• Task to carry out: Stopping at the line that holds "[Hayır] (795, 1668)", repeat the lines below exactly, starting from the very first and including that final line.

• Available data:
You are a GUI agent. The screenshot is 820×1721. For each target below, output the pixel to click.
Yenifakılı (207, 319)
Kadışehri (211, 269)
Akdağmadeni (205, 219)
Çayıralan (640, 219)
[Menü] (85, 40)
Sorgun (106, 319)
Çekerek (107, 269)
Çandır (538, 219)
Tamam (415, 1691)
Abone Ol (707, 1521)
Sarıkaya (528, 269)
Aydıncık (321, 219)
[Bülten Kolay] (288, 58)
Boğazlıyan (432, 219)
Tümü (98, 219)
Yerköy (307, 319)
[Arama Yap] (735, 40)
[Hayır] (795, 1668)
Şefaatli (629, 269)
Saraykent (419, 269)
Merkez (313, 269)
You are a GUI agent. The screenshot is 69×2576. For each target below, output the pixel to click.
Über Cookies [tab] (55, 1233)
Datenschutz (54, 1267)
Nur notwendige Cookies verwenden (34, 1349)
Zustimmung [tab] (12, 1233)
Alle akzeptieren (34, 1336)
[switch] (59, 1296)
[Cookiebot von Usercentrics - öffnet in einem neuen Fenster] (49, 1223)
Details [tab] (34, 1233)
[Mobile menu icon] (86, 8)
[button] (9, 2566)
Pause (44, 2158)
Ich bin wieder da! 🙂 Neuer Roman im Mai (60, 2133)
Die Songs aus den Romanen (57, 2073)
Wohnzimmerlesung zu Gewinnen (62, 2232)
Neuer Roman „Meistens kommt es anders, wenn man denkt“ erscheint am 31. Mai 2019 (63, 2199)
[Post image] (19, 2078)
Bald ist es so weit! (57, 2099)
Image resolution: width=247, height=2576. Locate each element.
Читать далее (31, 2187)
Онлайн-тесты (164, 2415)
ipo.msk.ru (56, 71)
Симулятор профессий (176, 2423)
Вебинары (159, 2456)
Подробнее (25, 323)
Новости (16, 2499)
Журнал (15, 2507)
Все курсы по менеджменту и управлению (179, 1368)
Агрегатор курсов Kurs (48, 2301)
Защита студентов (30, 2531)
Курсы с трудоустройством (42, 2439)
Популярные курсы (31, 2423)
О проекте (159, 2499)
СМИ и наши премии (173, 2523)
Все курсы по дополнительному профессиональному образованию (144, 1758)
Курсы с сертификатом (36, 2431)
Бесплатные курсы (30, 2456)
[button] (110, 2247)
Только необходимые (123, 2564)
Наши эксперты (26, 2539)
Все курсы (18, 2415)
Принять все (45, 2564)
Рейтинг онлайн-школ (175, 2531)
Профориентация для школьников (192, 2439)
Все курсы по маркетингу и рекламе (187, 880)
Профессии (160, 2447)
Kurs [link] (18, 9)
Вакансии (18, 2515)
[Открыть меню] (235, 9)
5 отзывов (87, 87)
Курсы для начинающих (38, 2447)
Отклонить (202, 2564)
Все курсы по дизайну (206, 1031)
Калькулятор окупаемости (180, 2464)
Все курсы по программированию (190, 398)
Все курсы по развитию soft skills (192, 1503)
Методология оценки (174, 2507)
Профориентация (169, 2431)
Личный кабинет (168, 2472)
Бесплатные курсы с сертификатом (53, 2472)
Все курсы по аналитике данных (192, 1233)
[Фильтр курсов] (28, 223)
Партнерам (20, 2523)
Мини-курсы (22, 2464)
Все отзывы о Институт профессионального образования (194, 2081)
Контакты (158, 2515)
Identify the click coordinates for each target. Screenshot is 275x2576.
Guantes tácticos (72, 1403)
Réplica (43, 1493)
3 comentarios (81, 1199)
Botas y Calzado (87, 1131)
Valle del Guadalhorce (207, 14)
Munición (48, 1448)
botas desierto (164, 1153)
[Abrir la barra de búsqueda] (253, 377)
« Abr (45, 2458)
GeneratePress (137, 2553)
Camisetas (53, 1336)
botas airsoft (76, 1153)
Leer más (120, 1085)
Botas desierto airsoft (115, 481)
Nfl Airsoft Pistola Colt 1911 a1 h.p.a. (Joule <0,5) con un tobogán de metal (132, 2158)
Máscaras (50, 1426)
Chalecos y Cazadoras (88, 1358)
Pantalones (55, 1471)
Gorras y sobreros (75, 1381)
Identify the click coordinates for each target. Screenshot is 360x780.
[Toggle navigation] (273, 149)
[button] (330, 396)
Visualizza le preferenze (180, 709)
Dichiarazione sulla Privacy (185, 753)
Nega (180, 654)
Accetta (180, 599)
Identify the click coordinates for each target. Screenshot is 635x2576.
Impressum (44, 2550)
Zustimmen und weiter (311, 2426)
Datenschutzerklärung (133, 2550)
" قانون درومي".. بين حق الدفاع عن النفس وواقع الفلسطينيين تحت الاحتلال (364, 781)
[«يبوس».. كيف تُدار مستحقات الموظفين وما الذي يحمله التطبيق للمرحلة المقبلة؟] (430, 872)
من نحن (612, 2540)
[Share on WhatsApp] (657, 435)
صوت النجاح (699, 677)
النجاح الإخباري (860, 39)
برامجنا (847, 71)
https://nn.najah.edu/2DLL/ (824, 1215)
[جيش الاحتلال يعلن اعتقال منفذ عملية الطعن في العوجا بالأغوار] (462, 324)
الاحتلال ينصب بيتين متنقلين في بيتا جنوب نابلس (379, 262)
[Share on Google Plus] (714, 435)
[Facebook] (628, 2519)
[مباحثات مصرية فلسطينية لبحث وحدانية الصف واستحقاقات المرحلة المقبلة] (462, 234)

• Answer space:
You are a GUI agent. The screenshot is 820×1721. For each target below, output the pixel to click.
Yenifakılı (207, 319)
Kadışehri (211, 269)
Akdağmadeni (205, 219)
Çayıralan (640, 219)
[Menü] (85, 40)
Sorgun (106, 319)
Çekerek (107, 269)
Çandır (538, 219)
Tamam (415, 1691)
Abone Ol (707, 1521)
Sarıkaya (528, 269)
Aydıncık (321, 219)
[Bülten Kolay] (288, 58)
Boğazlıyan (432, 219)
Tümü (98, 219)
Yerköy (307, 319)
[Arama Yap] (735, 40)
[Hayır] (795, 1668)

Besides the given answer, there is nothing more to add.